Partial unavailability, if repairable (short-term or long-term).

Total unavailability, if short-term.

M
Low Noticeable degradation, repairable (short-term or long-term) or unrepairable. L
Extremely high Very long-term or unrepairable unavailability. V
Extremely low Unnoticeable effects, or no actors affected. U
Ambiguous Indicates lack of consensus between analysts. A
Unknown Indicates lack of knowledge or data. X
Not yet analysed Default. Indicates that no assessment has been done yet.

It typically does not matter for the selection of impact class whether some or all actors are affected. All actors are important; they would not appear in the diagram otherwise. However, if the analysts agree that only very few actors are affected they can select the next lower class (e.g. Low instead of Medium).

The meaning of “short-term” and “long-term” depends on the tasks and use-cases of the actors. A two minute outage is short-term for fixed telephony but long-term for real-time remote control of drones and robots.

“Degradation” means that actors notice reduced performance (e.g. noise during telephone calls, unusual delay in delivery of email messages), but not so much that their tasks or responsibilities are affected.
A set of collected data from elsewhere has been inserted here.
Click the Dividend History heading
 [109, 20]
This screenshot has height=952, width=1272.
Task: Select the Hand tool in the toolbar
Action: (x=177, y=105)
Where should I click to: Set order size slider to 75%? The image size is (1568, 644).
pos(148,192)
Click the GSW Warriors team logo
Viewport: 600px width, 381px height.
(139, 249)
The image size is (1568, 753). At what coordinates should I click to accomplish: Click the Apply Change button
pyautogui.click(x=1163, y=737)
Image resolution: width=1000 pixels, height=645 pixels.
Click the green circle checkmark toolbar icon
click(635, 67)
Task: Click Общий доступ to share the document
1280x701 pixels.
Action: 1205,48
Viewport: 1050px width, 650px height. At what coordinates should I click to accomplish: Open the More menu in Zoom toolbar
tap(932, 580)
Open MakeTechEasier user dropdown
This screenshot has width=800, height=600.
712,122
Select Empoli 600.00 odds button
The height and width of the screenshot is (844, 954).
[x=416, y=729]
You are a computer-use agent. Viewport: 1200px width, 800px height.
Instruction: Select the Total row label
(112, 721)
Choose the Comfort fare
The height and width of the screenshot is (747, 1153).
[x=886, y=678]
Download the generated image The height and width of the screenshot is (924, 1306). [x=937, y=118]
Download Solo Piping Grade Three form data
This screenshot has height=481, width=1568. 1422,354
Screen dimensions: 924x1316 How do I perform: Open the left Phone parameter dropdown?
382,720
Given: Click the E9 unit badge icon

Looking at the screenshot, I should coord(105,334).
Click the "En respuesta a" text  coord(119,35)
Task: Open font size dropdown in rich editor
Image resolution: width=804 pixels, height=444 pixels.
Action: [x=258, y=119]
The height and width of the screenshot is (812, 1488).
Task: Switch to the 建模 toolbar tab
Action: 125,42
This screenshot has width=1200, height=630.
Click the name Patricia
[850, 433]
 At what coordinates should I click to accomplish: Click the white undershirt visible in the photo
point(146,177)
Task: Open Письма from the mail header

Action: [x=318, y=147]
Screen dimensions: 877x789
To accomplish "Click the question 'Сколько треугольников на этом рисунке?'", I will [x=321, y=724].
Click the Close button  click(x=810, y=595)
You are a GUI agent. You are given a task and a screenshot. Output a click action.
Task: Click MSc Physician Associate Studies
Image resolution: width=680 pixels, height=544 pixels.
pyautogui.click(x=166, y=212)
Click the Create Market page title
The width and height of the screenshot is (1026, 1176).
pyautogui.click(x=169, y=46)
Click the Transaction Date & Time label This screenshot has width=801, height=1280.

“Partial unavailability” means severe degradation or unavailability of some aspects of the service, such that actors cannot effectively perform some of their tasks or responsibilities. For example: email can only be sent within the organisation; noise makes telephone calls almost unintelligible; mobile data is unavailable but mobile calls and SMS are not affected. Actors can still perform some of their tasks, but other tasks are impossible or require additional effort.

“Total unavailability” means that actors effectively cannot perform any of their tasks and responsibilities using the telecom service (e.g. phone calls can be made but are completely unintelligible because of extremely poor quality).

“Extremely high” means that if the incident happens the damage will be so large that major redesign of the telecom service is necessary, or the service has to be terminated and replaced with an alternative because repairs are unrealistic.

4.3.5 Assessing all vulnerabilities on a component

The overall vulnerability level of a component is defined as the worst vulnerability for that component. If some of the vulnerabilities are not assessed (no frequency or impact have been set on them), they will not contribute to the overall vulnerability level. It can thus be a useful time-saver to skip assessment of unimportant vulnerabilities.

It is very important that all vulnerabilities with High and Extremely high impact are assessed fully. This is true even when their Frequency is low.